§ **ACTIVITY**
Copy word for word, please, the lines of the entries below running from the one containing "Zipper (81, 2092)" to the one containing "T-Shirt (27, 2077)", both ends included.

§ **RECORD EXCERPTS**
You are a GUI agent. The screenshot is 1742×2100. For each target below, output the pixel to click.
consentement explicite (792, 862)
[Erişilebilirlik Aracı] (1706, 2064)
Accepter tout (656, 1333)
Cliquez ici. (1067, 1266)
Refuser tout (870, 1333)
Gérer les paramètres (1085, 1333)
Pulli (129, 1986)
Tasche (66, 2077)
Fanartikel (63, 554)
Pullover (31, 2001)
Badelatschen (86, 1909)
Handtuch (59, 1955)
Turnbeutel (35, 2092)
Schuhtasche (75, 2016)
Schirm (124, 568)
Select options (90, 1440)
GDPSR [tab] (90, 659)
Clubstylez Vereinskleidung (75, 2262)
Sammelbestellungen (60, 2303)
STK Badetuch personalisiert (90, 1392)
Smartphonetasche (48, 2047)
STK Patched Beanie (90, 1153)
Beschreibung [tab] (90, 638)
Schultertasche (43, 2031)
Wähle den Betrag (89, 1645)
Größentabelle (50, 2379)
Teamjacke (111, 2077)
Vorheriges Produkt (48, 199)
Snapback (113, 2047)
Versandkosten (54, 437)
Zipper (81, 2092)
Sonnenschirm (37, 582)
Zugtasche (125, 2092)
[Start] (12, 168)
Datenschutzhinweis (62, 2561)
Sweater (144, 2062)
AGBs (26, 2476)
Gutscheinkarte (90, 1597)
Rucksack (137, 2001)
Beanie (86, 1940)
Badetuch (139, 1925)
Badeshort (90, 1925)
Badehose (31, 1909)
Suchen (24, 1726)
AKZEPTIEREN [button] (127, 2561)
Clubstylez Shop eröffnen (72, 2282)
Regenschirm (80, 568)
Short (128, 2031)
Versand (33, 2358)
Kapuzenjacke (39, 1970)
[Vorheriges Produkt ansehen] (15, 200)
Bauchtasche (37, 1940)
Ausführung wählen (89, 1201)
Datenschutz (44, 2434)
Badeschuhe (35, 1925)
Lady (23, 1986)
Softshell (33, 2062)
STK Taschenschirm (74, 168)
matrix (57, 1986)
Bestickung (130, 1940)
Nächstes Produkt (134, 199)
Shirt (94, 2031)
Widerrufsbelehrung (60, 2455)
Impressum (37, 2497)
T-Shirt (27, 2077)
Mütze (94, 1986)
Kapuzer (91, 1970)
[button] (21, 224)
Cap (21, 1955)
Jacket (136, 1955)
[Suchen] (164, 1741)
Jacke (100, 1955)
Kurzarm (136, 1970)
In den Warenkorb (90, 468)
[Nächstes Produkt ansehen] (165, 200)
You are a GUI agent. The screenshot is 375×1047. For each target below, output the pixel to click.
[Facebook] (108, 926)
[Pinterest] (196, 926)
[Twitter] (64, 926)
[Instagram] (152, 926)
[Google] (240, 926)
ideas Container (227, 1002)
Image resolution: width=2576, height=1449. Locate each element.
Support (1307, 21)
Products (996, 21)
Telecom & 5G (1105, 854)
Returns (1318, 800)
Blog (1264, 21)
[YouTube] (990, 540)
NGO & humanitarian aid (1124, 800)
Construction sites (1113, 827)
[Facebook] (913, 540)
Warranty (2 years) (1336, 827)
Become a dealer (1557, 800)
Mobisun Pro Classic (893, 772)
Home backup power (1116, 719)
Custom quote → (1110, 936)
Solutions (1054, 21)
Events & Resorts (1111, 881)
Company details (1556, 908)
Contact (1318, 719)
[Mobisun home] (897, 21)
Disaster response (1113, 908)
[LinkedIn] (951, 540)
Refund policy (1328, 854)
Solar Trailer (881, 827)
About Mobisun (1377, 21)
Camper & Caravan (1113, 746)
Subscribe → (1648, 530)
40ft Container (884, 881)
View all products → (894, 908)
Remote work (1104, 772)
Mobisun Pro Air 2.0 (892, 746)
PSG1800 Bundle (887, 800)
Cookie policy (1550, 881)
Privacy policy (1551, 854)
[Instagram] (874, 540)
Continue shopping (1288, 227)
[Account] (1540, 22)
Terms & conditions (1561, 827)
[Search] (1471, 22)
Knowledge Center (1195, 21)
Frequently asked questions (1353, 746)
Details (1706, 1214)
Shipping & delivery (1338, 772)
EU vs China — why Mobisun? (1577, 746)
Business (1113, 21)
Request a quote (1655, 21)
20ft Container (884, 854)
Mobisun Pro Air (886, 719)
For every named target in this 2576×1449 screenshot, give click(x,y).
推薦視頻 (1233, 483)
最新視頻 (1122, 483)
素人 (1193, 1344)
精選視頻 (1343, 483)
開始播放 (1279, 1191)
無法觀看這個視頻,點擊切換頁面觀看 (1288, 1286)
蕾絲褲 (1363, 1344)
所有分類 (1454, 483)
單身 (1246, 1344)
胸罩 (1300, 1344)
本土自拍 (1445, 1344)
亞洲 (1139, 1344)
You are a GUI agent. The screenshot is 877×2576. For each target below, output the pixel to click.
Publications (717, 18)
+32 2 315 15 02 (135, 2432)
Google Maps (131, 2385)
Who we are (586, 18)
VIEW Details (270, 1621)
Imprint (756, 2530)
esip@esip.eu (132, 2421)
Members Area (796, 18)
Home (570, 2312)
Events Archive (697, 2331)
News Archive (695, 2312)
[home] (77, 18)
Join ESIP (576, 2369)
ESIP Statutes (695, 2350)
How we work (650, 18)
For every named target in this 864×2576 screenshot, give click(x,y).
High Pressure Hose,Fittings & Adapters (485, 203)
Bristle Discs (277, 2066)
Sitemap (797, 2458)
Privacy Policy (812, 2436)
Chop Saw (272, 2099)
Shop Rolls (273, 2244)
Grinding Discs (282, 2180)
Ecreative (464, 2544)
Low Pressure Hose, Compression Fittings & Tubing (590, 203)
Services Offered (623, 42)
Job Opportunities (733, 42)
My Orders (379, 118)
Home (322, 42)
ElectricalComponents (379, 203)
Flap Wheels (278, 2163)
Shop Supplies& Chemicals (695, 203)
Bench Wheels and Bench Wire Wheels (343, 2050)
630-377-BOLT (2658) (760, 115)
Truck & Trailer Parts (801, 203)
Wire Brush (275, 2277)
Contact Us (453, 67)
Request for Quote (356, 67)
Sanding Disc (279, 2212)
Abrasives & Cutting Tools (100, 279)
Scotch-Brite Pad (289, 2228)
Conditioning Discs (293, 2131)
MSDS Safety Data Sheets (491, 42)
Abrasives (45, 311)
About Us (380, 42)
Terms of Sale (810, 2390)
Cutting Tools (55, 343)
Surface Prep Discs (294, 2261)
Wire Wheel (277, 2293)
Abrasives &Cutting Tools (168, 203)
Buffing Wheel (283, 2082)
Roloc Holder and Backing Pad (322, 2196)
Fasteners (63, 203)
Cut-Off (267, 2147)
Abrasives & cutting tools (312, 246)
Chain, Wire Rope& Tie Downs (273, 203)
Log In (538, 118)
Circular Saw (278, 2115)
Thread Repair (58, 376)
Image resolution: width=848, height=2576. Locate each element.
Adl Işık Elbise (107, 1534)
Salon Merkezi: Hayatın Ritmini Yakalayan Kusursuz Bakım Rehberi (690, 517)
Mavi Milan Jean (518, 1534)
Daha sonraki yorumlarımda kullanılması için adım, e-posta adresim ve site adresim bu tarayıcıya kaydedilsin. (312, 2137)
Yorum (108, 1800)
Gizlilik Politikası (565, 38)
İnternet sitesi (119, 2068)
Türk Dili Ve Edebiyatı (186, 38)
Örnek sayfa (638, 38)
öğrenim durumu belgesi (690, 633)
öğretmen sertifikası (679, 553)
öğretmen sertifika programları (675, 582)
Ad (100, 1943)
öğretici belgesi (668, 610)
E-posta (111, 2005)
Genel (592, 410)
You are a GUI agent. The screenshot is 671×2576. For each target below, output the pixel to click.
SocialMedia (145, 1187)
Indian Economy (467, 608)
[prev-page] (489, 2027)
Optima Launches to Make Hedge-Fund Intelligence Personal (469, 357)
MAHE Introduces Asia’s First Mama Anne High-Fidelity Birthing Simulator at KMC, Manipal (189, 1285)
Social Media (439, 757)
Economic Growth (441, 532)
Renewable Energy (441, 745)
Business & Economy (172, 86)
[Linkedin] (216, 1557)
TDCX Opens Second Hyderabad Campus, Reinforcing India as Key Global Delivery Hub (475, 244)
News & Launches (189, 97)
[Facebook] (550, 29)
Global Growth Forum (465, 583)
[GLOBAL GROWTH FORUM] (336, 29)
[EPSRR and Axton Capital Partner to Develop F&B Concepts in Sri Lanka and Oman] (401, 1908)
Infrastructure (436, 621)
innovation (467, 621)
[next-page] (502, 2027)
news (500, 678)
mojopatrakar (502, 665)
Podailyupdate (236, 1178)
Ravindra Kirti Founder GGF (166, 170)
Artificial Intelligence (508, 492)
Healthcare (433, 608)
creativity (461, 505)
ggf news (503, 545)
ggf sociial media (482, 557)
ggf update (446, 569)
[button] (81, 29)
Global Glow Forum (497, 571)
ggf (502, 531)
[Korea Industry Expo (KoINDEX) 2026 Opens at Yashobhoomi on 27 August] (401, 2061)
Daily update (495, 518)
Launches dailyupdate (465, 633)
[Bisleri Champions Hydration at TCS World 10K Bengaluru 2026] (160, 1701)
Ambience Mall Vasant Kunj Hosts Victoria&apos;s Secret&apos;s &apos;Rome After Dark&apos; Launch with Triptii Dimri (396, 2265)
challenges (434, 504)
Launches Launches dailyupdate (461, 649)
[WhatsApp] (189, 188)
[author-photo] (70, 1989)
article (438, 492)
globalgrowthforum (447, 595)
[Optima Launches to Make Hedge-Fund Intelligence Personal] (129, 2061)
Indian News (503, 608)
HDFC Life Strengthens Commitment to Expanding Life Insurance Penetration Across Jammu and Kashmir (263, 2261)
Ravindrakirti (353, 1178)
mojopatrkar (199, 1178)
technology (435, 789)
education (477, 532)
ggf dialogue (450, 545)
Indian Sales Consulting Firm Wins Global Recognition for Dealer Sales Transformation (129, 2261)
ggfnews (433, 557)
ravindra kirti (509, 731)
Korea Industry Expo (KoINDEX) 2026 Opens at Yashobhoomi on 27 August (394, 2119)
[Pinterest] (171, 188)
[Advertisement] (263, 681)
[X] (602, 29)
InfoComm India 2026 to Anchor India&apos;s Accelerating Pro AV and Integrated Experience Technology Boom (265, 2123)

§ **SOLUTION TO THE EXERCISE**
Zipper (81, 2092)
Sonnenschirm (37, 582)
Zugtasche (125, 2092)
[Start] (12, 168)
Datenschutzhinweis (62, 2561)
Sweater (144, 2062)
AGBs (26, 2476)
Gutscheinkarte (90, 1597)
Rucksack (137, 2001)
Beanie (86, 1940)
Badetuch (139, 1925)
Badeshort (90, 1925)
Badehose (31, 1909)
Suchen (24, 1726)
AKZEPTIEREN [button] (127, 2561)
Clubstylez Shop eröffnen (72, 2282)
Regenschirm (80, 568)
Short (128, 2031)
Versand (33, 2358)
Kapuzenjacke (39, 1970)
[Vorheriges Produkt ansehen] (15, 200)
Bauchtasche (37, 1940)
Ausführung wählen (89, 1201)
Datenschutz (44, 2434)
Badeschuhe (35, 1925)
Lady (23, 1986)
Softshell (33, 2062)
STK Taschenschirm (74, 168)
matrix (57, 1986)
Bestickung (130, 1940)
Nächstes Produkt (134, 199)
Shirt (94, 2031)
Widerrufsbelehrung (60, 2455)
Impressum (37, 2497)
T-Shirt (27, 2077)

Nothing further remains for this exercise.